Why I’m not surprised VoIP is catching the same smoke as CDMA
Licensed VoIP in Nigeria is basically on life support, and honestly, if you’ve ever tried to maintain a 'hard-coded' infrastructure in this climate, you’d know why.

I remember the era of Starcomms and Multi-Links like it was yesterday. Back then, if you had a "landline" that you could actually carry around, you were the big man in the neighborhood. But then GSM came, scaled like crazy, and wiped the floor with CDMA. Watching the latest NCC data on VoIP feels like a bad reboot of that same movie.
When Smile’s CEO talks about VoIP being "hard-coded" versus the "soft-coded" nature of WhatsApp, my developer brain immediately goes to the sheer weight of technical debt and physical maintenance. Building hardware-dependent networks in Nigeria is an extreme sport. You’re not just fighting bugs in your code; you’re fighting fiber cuts, diesel costs for masts, and the sheer logistical nightmare of getting proprietary SIMs into the hands of someone in Akure or a small business owner in Onitsha.
The Friction Problem
As developers, we’re taught to reduce friction. If I want to call my guy in the UK, I’m going to open the app that’s already on my home screen—WhatsApp or Telegram. I’m not going to look for a specific VoIP provider's self-care app just because the "call rate is fixed at N13."
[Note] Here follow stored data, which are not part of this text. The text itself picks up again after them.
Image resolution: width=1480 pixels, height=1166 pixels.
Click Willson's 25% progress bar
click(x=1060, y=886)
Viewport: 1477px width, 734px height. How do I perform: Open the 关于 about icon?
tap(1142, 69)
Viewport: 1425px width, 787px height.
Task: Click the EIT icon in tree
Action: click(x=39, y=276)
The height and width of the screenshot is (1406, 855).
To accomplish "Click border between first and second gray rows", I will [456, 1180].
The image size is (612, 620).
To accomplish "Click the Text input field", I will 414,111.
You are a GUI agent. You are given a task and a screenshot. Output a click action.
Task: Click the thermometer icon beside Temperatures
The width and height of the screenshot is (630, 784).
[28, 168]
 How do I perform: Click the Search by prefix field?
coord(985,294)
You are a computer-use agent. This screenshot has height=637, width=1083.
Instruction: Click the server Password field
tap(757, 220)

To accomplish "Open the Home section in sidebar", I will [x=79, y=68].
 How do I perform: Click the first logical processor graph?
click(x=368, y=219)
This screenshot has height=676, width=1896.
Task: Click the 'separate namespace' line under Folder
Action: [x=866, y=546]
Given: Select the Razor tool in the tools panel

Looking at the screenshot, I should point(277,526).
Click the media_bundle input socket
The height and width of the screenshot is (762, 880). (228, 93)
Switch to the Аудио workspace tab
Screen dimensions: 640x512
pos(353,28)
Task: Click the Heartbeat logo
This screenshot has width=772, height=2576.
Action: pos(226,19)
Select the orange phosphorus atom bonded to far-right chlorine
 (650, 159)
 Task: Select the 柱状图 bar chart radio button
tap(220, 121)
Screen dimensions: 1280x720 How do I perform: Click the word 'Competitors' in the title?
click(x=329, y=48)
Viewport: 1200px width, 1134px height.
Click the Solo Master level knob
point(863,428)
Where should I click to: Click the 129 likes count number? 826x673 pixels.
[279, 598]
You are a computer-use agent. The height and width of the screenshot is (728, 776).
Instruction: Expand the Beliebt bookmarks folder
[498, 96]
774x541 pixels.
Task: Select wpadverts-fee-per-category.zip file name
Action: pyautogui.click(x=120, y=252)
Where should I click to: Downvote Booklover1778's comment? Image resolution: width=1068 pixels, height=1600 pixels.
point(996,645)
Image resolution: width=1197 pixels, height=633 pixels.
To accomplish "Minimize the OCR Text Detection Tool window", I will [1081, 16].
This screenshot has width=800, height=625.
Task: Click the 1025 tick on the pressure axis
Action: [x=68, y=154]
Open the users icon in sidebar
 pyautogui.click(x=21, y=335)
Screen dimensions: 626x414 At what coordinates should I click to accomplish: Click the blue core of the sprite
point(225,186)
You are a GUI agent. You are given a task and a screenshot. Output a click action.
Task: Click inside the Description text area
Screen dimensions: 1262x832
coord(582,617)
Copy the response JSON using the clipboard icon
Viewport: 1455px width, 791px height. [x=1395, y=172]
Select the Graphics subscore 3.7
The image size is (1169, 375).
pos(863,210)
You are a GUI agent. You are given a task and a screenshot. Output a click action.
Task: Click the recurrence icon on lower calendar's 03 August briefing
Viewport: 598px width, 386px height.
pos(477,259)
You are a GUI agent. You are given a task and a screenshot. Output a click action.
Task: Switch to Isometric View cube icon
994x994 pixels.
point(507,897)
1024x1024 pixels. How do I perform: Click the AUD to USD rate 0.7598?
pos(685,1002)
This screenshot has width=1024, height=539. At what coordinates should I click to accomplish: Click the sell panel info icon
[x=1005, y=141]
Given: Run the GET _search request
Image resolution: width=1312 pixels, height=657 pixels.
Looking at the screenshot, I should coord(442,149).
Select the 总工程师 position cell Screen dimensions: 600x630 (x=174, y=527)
In the current "Sapa" economy, nobody has time for extra steps. We are in the "No gree for anybody" era, and that includes refusing to carry an extra device or manage a separate subscription just for "clearer voice quality." If the internet is choppy, we’ll just send a voice note. The UX of "good enough" has officially beaten the UX of "specialized and expensive."
Why "Hard-Coded" is a losing battle
The Smile CEO made a point about security and stability. He’s right, technically. VoIP on a dedicated network is harder to hack than a WhatsApp account. But since when did the average Nigerian user prioritize "hard-coded security" over "free and easy"?
When you’re building products for this market, you quickly realize that convenience is king. Software-based solutions (OTT apps) can iterate overnight. They can push an update from a bedroom in California or a workstation in Gbagada, and millions of users have it instantly.
Compare that to the VoIP guys who have to "pass wire here" and "climb this mast." The capital expenditure (CAPEX) alone is enough to give any founder a heart attack. If NTEL—with all that legacy infrastructure—couldn't even hit their Q1 2026 relaunch, it tells you everything you need to know. The ground is moving under their feet.
The Survival of the Leanest
I feel for the folks at Smile. They are holding on by balancing VoIP with broadband, which is the only move left. But for those of us building the next generation of Nigerian tech, there’s a massive lesson here: don't get married to the "best" technology if it's the "hardest" to distribute.
The market doesn't care about the elegance of your digital data packets. They care if they can reach their mother in the village without seeing a "reconnecting" spinner for ten minutes.
We are seeing a total shift toward the "everything app" model. If your service doesn't live inside the apps people already use, or if it requires a specific hardware handshake that’s difficult to scale, you’re basically a dead man walking. It happened to the CDMA giants, and unless a miracle happens, VoIP as a standalone licensed service is going the same way.
I’m sticking to building "soft-coded" stuff. It’s easier on the blood pressure and much kinder to the bank account. Stay agile, friends.